Tasty has announced which of its 54 branches it will be closing as part of a major restructuring plan. 

The Wildwood and dim t operator announced earlier this week plans to exit around 20 loss making sites as part of a company restructuring to secure its long-term future. The company would enter a £750,000 loan agreement with Bet365 shareholder Will Roseff to fund the plans.

It has now revealed the closure of Wildwood Bicester, Birmingham, Brentwood, Cambridge, Chichester, Edinburgh, Kettering, Kingston, Ludlow, Market Harborough, Plymouth Derry’s Cross, Skipton, and Worcester.

Tasty will also close Dim T Loughton.

A spokesperson for the business said: ‘We understand the impact of these difficult decisions and but unfortunately, they represent the steps needed to navigate a path through the challenges which are prevalent in our industry specifically, and the economy in general.’

”In our pursuit of operational efficiency and long-term sustainability, we have decided to implement a restructuring plan. We are confident that the changes will ensure the long-term viability of the Company and will protect the employment of the majority of our staff.

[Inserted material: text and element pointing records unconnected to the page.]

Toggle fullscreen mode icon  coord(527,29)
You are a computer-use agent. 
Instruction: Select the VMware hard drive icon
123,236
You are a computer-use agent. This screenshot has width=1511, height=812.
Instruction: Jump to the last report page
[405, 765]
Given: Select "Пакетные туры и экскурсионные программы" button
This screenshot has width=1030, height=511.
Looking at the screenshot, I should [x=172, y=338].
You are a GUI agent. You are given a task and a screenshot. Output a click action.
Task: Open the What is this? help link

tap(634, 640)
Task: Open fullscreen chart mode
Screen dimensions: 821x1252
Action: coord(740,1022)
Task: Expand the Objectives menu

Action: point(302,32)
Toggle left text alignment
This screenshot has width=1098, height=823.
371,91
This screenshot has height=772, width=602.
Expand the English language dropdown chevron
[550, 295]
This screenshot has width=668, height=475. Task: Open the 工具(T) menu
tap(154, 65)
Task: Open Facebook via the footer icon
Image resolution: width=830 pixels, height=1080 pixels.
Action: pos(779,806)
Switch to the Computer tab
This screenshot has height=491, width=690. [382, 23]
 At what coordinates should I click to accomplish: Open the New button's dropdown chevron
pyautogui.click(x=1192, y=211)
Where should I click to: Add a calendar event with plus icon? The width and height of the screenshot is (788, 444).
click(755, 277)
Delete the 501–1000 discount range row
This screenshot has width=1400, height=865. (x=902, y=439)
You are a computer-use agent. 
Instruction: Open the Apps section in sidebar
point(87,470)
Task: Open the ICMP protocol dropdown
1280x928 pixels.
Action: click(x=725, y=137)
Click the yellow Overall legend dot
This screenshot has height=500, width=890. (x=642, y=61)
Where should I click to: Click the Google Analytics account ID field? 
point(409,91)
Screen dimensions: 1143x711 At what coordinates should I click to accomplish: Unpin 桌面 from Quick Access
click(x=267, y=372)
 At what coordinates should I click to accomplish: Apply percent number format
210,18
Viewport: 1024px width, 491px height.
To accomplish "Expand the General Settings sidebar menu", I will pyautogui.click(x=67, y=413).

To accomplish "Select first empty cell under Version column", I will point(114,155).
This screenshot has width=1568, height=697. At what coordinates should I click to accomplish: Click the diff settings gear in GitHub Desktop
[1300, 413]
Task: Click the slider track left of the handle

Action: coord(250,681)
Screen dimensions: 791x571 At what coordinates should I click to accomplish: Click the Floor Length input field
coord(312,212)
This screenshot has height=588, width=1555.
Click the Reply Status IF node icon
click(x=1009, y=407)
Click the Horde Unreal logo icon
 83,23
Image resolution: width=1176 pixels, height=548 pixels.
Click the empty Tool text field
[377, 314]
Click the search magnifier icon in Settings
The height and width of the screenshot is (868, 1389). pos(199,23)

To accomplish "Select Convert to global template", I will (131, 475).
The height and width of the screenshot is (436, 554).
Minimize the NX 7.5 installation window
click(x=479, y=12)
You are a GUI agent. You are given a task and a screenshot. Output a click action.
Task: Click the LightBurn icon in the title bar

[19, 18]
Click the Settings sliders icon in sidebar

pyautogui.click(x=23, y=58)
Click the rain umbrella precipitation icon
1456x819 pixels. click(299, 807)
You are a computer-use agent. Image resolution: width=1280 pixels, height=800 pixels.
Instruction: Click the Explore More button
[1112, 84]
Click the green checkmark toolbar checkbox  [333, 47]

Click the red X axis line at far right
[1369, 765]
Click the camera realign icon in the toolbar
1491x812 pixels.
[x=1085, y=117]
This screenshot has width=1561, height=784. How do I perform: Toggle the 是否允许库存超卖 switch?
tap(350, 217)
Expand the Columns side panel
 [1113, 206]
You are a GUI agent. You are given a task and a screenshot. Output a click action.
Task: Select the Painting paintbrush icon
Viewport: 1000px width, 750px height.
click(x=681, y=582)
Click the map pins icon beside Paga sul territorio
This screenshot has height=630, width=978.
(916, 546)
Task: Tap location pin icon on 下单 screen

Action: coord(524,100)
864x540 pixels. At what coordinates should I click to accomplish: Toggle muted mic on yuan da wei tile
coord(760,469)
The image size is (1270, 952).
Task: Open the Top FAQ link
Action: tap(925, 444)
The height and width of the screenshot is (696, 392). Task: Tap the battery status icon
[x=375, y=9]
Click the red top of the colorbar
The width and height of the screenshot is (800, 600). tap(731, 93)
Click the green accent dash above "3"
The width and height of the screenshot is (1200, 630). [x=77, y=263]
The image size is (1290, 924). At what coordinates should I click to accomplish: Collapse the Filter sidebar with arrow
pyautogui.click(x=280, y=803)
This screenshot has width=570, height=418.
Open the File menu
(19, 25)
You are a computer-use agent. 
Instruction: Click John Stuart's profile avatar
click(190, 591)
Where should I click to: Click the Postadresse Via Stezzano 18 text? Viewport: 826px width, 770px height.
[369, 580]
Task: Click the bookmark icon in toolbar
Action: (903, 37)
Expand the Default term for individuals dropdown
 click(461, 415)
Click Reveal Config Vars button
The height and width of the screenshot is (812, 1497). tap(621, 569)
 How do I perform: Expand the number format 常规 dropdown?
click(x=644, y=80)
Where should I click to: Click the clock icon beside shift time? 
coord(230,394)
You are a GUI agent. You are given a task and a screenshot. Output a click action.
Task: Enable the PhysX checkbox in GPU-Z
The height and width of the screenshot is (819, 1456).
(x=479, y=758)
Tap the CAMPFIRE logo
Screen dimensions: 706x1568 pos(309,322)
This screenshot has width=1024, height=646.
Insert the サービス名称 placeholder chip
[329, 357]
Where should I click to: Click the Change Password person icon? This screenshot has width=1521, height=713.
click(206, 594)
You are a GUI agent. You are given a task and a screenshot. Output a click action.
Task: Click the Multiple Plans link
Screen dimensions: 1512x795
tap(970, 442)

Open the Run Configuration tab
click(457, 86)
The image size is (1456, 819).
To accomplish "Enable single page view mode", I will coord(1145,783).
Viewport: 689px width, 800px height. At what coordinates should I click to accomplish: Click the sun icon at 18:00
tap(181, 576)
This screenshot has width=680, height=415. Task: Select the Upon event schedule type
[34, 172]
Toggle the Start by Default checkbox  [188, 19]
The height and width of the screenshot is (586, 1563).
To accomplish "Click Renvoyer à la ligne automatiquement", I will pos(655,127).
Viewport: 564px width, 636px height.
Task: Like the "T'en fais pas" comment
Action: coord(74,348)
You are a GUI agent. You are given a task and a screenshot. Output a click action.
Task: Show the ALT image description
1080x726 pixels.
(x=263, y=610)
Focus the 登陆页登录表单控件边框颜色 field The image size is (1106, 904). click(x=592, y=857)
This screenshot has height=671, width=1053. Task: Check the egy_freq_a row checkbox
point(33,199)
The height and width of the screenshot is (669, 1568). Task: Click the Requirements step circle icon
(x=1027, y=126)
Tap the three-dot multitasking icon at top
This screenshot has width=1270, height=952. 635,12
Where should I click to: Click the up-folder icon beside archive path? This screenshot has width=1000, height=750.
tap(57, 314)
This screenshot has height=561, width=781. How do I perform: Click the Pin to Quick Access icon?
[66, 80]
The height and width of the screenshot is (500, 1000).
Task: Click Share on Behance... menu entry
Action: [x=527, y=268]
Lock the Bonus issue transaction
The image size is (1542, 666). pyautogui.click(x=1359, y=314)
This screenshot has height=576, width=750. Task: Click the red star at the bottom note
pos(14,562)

“Our primary focus will be on optimising the performance of our remaining Wildwood and dim t restaurants and thereby securing the long-term viability and profitability of the Company.”

Before the announcement, Tasty operated 54 sites comprised of 43 Wildwood, 6 Dim-T branded sites, two non trading sites and three sub-let sites.

For the 53-week period ended 31 December 2023, the company expects to report revenue of approximately £46.9m, compared to£44.0m in 2022, alongside gross profit of £34.1m, compared to £31.4m in 2022, and an EBITDA loss of approximately £0.9m.

The business said that it had made reasonable progress since the year end and despite difficult recent trading conditions, management “continue to navigate through challenging times to mitigate cost rises and lower trading performance.”

“As previously reported, the cost-of-living crisis, transportation strikes, and interest rate rises continued to significantly impact FY23 revenue and inflationary pressure on labour, food and utilities continue to adversely affect profitability.

“It was added that financial performance has been inhibited by a tail of underperforming sites, despite efforts at improving operational performance”, the company added.